Extracted records:

============================================================

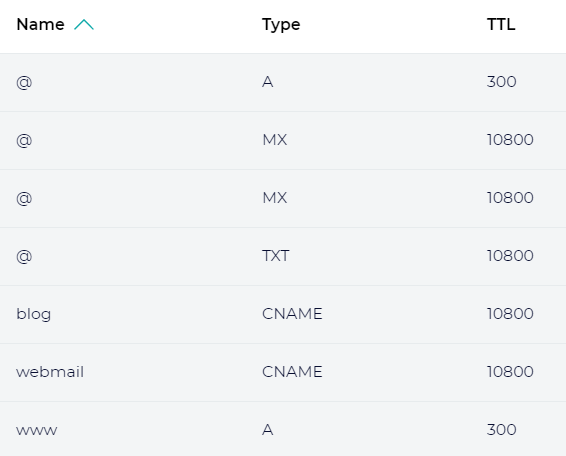Select the www record name
The image size is (566, 456).
(36, 430)
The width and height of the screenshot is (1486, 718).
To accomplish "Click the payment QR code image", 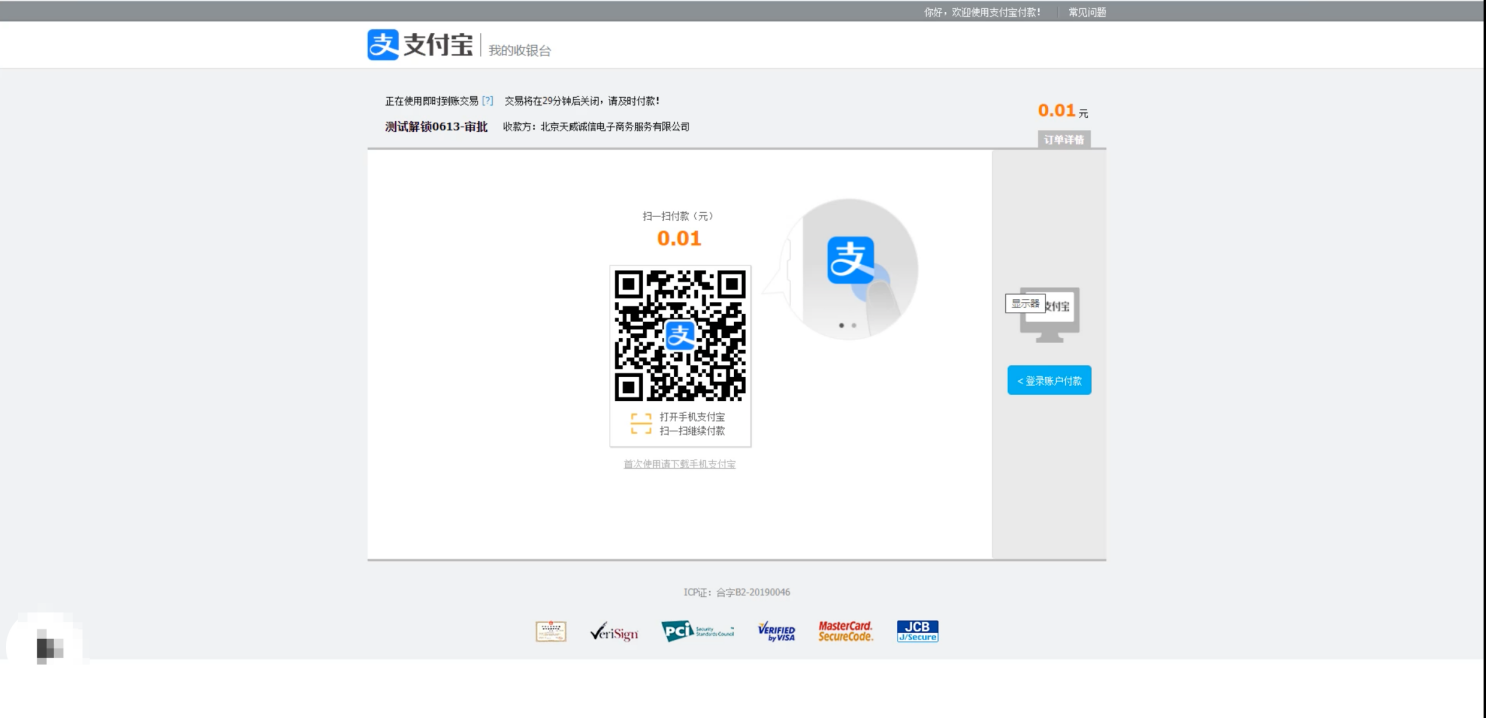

============================================================

From the line containing "The width and" through the last line of the records, both included, output those lines exactly and nothing else; skip the pictures.

The width and height of the screenshot is (1486, 718).
To accomplish "Click the payment QR code image", 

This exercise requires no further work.